Saved entries
"""

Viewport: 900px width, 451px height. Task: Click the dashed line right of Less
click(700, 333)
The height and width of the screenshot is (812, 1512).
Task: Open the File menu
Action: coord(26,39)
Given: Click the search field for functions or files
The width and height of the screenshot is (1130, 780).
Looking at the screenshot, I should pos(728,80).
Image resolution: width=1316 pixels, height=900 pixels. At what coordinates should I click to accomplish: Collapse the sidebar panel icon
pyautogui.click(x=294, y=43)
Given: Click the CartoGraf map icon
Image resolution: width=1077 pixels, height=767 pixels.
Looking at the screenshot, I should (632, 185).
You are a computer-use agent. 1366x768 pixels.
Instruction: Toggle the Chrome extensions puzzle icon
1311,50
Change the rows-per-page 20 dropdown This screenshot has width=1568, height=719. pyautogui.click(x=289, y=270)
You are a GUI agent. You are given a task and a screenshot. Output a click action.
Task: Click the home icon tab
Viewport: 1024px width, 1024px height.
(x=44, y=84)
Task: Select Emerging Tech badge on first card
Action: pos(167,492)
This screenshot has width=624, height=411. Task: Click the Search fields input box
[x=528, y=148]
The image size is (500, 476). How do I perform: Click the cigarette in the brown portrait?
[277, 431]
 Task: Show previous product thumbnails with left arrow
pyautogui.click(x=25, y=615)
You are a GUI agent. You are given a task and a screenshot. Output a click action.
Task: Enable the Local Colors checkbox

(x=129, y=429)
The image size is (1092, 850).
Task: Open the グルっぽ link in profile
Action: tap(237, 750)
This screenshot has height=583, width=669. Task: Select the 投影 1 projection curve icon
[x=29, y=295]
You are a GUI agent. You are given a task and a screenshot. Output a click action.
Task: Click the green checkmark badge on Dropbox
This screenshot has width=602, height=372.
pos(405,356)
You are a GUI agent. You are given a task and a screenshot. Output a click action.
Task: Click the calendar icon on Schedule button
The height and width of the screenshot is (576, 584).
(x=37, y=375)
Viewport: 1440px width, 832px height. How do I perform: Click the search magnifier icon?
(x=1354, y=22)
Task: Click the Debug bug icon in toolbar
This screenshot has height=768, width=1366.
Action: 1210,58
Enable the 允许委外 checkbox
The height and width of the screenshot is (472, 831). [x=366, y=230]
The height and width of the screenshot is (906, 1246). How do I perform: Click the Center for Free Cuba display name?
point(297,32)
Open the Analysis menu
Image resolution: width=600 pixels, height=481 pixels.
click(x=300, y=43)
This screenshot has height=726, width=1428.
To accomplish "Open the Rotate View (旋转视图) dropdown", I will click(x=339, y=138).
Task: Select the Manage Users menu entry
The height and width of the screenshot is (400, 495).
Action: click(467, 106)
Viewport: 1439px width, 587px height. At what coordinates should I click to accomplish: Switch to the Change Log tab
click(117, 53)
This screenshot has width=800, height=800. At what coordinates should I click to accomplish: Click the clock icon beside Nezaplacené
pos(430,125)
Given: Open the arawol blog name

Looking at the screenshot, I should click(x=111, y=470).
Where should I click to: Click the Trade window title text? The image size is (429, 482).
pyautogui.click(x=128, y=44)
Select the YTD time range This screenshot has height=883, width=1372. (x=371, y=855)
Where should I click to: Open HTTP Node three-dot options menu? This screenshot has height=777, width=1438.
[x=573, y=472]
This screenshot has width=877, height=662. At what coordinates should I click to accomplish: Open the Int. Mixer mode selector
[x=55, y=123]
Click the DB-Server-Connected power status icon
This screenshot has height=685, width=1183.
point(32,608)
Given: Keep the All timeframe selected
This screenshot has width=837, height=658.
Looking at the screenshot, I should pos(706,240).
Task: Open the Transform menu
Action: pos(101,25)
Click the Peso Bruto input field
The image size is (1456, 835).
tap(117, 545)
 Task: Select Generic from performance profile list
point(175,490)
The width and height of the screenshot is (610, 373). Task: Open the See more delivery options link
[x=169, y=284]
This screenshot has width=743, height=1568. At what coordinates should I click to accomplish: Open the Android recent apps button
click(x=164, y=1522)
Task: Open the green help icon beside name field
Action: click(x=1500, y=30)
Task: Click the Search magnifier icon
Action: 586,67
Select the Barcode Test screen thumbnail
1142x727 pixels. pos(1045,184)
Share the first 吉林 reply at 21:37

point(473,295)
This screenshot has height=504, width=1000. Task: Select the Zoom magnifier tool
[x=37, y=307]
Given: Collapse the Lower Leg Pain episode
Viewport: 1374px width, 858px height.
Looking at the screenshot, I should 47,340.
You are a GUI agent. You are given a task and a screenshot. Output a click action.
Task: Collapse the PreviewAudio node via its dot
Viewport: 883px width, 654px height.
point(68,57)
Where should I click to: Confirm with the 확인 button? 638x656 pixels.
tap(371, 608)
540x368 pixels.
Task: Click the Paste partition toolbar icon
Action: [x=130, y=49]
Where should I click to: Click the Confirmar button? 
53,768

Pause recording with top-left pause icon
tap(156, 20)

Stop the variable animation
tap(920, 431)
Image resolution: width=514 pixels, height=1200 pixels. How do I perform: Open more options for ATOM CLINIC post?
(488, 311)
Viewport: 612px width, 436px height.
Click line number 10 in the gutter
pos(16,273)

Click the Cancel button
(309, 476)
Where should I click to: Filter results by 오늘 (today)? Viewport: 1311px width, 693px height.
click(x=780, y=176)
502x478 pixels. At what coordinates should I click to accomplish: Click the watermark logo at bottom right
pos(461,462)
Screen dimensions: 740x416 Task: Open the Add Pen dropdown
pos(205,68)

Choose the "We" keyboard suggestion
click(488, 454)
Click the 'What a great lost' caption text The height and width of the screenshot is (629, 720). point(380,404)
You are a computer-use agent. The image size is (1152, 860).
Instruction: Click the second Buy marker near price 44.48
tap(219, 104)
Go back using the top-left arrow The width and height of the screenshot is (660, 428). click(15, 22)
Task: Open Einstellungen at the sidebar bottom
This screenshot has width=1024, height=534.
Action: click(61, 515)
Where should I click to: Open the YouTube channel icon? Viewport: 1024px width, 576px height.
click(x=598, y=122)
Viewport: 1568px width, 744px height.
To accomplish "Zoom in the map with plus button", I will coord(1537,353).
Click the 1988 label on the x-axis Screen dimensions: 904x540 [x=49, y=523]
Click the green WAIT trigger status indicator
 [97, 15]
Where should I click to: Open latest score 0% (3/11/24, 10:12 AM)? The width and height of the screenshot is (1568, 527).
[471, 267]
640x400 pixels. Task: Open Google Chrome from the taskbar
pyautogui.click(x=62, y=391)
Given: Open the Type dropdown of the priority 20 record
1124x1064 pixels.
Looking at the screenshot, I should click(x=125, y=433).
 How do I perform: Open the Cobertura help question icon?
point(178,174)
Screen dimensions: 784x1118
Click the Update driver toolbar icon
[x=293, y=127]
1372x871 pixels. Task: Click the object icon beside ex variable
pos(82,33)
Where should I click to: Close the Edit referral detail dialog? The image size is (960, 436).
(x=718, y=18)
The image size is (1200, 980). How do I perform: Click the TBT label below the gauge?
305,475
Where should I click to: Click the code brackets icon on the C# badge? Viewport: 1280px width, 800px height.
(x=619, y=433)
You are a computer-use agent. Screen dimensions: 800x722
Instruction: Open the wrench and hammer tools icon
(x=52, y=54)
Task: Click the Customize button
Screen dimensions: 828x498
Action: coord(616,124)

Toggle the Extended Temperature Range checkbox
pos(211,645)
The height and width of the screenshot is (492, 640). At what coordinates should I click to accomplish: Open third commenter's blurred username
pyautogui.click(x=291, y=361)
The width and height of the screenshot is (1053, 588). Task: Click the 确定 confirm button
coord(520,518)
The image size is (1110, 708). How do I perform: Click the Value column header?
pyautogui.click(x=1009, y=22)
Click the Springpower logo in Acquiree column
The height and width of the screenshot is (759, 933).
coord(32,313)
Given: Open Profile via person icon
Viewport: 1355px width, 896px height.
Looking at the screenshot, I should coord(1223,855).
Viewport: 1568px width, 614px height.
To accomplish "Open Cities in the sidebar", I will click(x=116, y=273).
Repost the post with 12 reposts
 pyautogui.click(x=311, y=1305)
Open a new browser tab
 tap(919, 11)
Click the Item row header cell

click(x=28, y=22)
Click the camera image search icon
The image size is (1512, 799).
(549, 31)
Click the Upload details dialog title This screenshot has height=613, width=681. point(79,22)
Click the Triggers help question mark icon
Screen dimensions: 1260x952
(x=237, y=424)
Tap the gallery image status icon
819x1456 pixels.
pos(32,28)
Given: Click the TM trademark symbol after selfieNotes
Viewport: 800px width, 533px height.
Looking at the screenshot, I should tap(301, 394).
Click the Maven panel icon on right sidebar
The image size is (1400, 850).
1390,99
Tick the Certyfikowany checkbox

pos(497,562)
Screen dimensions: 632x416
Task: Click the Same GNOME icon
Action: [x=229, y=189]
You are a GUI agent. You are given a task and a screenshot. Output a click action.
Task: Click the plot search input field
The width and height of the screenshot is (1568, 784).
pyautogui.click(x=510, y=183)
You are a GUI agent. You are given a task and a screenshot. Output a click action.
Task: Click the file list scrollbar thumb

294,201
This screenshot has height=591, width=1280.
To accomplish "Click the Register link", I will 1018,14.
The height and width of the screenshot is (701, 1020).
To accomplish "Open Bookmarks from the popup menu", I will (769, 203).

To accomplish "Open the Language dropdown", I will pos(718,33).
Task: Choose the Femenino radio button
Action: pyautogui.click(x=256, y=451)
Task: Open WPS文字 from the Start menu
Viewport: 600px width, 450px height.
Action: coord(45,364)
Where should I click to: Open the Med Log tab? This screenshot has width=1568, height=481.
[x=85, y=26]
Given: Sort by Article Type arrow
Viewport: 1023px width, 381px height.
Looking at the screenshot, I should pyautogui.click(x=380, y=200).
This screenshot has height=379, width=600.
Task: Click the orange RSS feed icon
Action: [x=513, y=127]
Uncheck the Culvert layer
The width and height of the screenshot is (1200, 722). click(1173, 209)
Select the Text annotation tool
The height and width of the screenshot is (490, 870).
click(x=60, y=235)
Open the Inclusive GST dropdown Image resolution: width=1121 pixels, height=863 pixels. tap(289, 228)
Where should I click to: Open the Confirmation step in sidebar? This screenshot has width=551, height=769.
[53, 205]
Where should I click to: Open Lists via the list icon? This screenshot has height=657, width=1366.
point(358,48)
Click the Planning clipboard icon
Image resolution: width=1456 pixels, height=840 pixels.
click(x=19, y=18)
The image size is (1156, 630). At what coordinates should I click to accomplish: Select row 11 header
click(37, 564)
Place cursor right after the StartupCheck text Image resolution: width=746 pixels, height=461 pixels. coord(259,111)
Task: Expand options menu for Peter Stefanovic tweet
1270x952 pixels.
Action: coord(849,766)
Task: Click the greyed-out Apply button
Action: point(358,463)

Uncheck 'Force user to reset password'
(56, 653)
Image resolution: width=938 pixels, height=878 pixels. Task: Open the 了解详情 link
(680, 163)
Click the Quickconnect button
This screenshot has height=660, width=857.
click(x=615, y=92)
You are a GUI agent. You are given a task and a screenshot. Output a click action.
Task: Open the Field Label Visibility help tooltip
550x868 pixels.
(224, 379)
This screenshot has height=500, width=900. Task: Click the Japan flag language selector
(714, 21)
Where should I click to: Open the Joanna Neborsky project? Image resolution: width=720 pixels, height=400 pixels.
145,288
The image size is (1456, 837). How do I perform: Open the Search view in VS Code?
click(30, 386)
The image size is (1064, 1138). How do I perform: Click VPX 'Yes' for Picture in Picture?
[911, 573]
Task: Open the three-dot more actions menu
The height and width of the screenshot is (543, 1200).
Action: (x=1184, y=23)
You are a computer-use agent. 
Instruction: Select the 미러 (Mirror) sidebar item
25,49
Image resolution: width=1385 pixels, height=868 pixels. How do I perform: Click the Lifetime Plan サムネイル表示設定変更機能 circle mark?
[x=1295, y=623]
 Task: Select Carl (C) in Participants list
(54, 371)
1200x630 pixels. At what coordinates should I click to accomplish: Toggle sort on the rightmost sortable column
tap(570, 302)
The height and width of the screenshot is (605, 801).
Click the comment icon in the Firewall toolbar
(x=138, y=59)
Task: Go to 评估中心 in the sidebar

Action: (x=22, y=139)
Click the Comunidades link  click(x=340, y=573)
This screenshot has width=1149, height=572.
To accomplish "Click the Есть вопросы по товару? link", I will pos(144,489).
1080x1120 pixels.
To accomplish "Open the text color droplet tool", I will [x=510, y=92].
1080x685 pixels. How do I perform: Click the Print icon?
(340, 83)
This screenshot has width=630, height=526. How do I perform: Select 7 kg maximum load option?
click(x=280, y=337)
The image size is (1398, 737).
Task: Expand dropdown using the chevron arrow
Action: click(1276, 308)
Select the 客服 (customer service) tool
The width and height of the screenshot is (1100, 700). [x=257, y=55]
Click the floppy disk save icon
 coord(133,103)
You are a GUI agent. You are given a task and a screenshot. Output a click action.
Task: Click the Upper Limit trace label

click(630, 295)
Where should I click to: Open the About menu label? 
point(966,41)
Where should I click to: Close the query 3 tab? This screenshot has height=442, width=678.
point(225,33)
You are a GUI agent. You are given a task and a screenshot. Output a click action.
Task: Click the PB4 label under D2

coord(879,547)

"""

*Work item*:
Only lines containing the string "computer" are needed. Pull each of them out of the records above.

*Response area*:
You are a computer-use agent. 1366x768 pixels.
You are a computer-use agent. The image size is (1152, 860).
You are a computer-use agent. Screen dimensions: 800x722
You are a computer-use agent. 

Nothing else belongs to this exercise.